AI League 2.0

Thrasybulos

Prince
Joined
May 4, 2023
Messages
591

Spoiler Current Elo Ratings Listing (Updated 2025.07.21) :

Elo_Listing_S2_R10.png




After my first attempt was aborted, the time has come to reboot the League format.

The basic idea remains the same: a swiss-system open tournament.
  • Each Series (Season, Tournament) will be played over ten rounds.
  • Each round, each leader will be assigned to one of eight pools(Group, Arena, Table).
    • Pools 1 to 4 (the "top" pools) will be 6-leader pools.
    • Pools 5-8 (the "bottom" pools) will be 7-leader pools.
  • Pool assignation:
    • The leaders are sorted 1 to 52, with leader 1 getting the 1st slot on Pool 1, leader 2 the second slot on Pool 1, etc.
    • For the first round, random.org will do the sorting (no tournament seeding).
    • For subsequent rounds, the leaders will sorted by
      • number of wins
      • reverse previous order
        Spoiler Example :
        For instance, Suleiman starts round 3 with 5 wins in position 8 (Pool 2, slot 2).
        Genghis starts round 3 with 3 wins in position 23 (Pool 4, slot 5).
        Suleiman wins one game while Genghis has a great round and wins 3.
        At the end of round 3, they're both tied: but since Genghis started lower, he wins the tie and will be ranked higher than Suleiman for the round 4 pool assignation.
  • Eight maps (four 6-player maps & four 7-player maps) will be randomly drawn for the AI Survivor maps, and each attributed to a pool for the duration of a Series.
  • Each round will feature several games:
    • Game 1 will have the leaders playing from the starting positions matching their "slot": 1st leader plays as Team 1, 2nd leader as Team 2, etc.
    • Then the leaders will be rotated for the next games: leader 1 will start as Team 2 in game 2, with leader 2 moving to Team 3 ; game 3 will have leader 1 as Team 3 on the map, leader 2 as Team 4, etc.
    • Once every leader has played from every starting position, the games end for that pool. So the top pools will play six games, while the bottom pools will play seven.
So 52 games will be played each round, and each Series will thus feature 520 games.

Settings

The games will be played with my now standard settings:
  • AI Survivor S5 rules: Agressive AIs, no Tech trading, no Vassals, no Huts, no Events, no Apostolic Palace, Deity AIs but no bonus techs.
  • In addition to that: no UN, no barbs.
And a final minor point: since the AIs don't start with Archery tech, and with no barbs to threaten their early cities, their 4 starting archers have been turned into warriors. Barring the case of a super early DoW (turn 40ish), this should have zero impact on the games, it's just for consistency's sake.

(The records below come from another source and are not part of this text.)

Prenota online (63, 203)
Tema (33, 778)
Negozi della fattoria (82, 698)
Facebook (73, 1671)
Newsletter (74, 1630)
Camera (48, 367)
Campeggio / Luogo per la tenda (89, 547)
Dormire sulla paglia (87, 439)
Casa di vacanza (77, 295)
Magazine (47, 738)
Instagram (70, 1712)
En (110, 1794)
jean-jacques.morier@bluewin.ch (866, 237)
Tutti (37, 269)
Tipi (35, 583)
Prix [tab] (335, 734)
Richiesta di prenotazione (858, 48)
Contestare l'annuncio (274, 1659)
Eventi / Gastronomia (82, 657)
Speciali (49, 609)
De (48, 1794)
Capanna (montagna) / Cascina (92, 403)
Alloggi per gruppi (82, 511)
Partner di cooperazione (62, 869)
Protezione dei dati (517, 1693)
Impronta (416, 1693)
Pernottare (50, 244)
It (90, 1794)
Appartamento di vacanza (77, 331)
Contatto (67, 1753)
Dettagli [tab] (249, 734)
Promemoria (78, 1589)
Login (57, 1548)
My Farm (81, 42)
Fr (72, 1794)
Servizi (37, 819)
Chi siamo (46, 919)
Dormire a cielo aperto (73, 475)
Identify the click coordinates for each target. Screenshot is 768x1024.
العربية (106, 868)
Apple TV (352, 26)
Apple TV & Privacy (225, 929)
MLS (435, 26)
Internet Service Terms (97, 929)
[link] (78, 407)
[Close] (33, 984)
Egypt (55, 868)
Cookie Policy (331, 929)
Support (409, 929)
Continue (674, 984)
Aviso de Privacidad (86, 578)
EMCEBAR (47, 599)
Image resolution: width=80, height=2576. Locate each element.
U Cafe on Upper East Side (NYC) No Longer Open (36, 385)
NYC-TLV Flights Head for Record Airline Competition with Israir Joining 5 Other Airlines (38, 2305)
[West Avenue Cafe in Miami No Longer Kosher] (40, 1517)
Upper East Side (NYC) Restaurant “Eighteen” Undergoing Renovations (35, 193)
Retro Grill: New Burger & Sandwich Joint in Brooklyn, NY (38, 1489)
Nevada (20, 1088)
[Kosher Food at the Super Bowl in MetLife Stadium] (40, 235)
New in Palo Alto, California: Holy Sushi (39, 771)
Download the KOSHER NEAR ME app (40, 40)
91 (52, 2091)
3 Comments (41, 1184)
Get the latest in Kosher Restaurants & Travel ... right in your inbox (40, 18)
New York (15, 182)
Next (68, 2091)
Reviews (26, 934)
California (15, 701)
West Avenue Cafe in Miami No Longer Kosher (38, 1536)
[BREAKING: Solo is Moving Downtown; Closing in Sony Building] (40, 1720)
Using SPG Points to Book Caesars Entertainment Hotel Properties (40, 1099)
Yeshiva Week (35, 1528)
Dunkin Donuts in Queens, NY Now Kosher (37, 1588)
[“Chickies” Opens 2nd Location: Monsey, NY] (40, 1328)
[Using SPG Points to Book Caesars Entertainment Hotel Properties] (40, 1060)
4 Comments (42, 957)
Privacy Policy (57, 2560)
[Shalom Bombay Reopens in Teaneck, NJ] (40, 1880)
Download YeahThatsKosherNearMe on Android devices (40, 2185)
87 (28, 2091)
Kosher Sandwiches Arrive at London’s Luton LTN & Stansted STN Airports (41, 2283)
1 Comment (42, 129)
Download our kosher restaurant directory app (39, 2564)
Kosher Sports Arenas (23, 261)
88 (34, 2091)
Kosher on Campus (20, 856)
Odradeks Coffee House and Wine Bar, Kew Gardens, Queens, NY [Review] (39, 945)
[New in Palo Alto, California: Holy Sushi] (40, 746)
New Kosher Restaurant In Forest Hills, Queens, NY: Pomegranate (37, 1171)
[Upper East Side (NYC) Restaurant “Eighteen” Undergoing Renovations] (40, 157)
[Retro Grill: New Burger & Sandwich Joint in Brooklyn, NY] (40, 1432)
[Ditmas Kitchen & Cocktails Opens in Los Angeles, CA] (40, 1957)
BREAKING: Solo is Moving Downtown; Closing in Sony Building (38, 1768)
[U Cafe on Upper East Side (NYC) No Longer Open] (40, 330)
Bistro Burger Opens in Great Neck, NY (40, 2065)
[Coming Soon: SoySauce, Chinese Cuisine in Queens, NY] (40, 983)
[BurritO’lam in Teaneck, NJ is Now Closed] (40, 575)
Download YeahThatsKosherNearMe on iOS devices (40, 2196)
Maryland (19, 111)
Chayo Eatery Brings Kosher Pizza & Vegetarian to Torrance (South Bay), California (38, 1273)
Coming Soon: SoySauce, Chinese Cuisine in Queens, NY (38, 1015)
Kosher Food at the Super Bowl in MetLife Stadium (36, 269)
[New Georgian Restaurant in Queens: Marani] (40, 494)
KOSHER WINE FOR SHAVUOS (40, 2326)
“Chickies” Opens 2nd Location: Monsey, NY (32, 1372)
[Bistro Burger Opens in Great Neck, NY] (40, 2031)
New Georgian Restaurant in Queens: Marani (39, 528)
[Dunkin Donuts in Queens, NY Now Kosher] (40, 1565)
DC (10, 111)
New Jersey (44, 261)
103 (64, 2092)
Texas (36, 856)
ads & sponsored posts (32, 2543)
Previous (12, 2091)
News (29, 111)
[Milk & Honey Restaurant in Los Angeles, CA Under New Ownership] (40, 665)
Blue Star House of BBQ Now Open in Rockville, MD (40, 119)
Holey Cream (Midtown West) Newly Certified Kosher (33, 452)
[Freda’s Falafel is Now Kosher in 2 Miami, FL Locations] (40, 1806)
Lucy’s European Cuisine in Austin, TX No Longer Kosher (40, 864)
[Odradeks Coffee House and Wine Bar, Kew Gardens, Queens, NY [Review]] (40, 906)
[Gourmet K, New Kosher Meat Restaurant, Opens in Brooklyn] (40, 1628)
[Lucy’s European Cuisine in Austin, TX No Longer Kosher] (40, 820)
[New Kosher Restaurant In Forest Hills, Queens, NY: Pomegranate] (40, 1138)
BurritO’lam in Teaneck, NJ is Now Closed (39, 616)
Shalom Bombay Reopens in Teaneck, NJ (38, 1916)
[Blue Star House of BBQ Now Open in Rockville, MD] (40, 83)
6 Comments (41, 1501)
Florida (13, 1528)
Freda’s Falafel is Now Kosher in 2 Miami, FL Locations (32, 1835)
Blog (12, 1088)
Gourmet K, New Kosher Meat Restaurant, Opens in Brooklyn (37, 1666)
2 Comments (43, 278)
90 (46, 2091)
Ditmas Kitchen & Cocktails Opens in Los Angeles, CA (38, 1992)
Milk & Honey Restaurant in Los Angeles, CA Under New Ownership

Contrary to the first version of the League where I ran games manually and wrote mini-reports for each game, these games will be run with game.aiplay.
So you'll get the data, not the stories. :p

Scoring

Leaders will score one point for a win, plus one point for every win their opponents got in the previous rounds.
Spoiler :

Since everyone starts round 1 with zero wins, scores for round one will equal the number of wins.
But let's say a round 2 pool features Gandhi (2 wins), Shaka, Suleiman, Mao, Zara (1 win each), and Bismarck (0 win).
A Bismarck win would get him 1 + (4 x 1 + 2) = 7 points.
A Shaka win would get him 1 + (3 x 1 + 2) = 6 points.
While Gandhi would only get 1 + (4 x 1) = 5 points for a win.

The stakes will thus get higher and higher as the tournament progresses, with wins in the tops pools worth more points.

Now, this scoring system is meant only for League ranking purposes.
Should it ending up as a decent leader rating system in its own right, that would be through serenpidity, not through design.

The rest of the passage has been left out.